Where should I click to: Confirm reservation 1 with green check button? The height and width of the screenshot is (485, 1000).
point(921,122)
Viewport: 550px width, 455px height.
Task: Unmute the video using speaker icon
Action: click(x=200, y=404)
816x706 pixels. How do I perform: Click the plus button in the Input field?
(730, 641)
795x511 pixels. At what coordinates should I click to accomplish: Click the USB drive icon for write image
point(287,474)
--
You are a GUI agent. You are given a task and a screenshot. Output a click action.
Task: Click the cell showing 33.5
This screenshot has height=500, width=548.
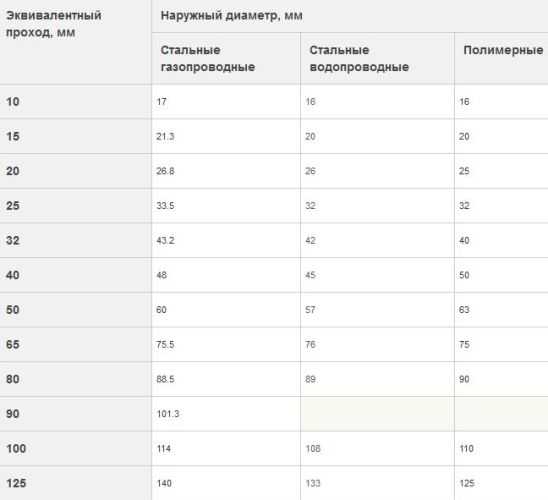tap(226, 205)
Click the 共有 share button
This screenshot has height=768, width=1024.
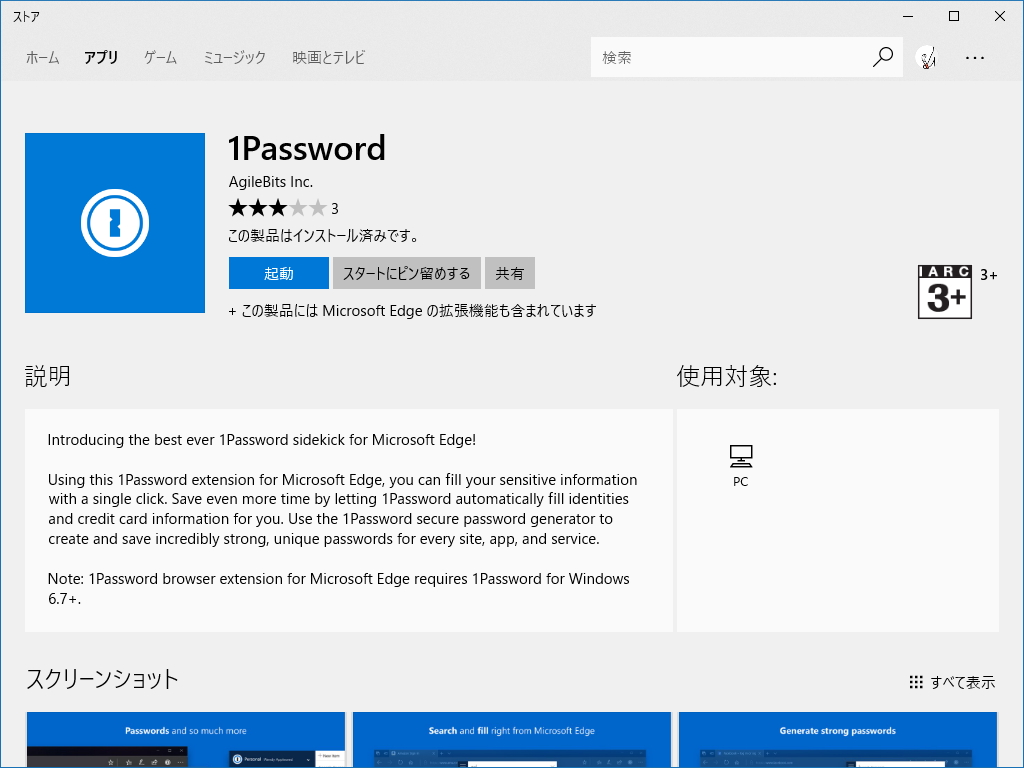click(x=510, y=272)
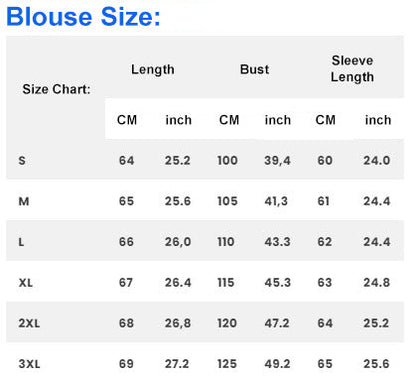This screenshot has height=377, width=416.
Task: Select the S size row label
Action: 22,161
==
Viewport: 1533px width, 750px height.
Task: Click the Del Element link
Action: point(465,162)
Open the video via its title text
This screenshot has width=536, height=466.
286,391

● **What this task involves**: The answer must be the lines above from the one containing "Task: Click the cell showing 33.5" through the one containing "Click the 共有 share button", reproduced exactly, with no pictures and nothing else.

● **Output for this task**:
Task: Click the cell showing 33.5
This screenshot has height=500, width=548.
tap(226, 205)
Click the 共有 share button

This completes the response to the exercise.